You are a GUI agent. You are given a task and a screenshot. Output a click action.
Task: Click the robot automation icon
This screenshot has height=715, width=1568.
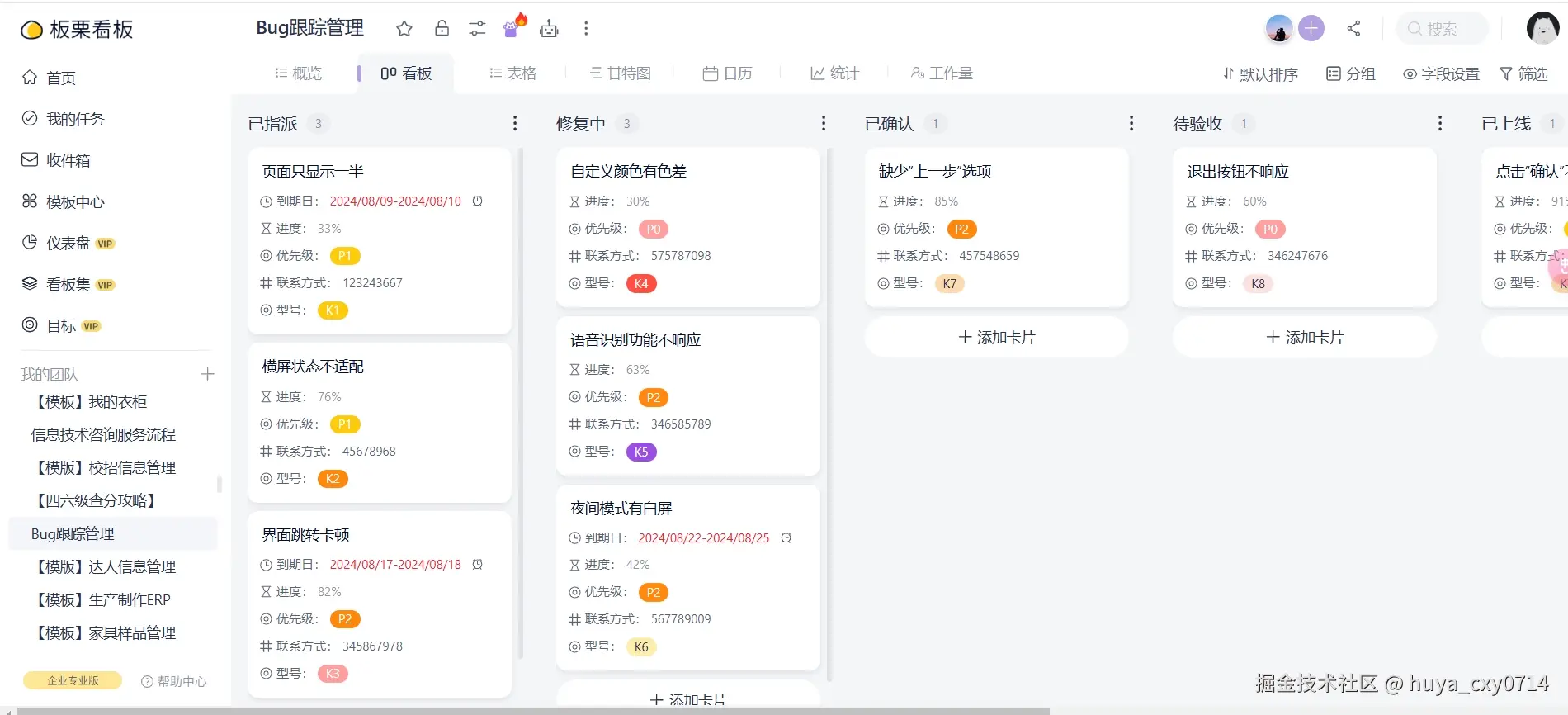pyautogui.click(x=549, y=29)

==

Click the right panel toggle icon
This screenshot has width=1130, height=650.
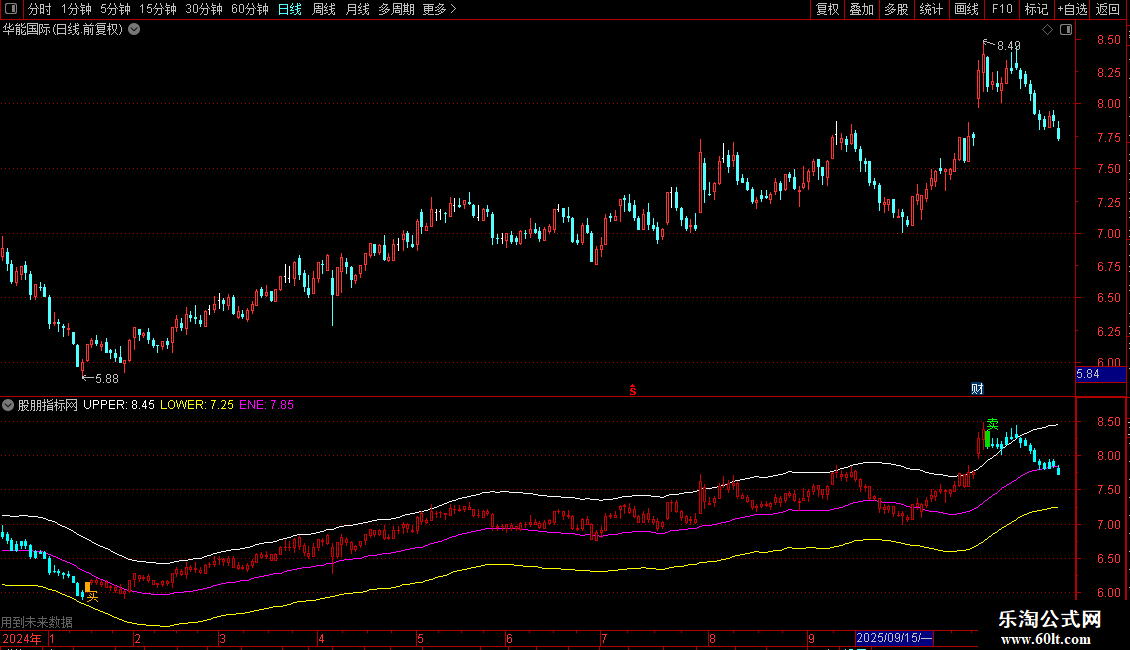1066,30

> _Task goal_:
Using the records above, copy all lines that include the word "icon".

> _Solved problem_:
Task: Click the robot automation icon
Click the right panel toggle icon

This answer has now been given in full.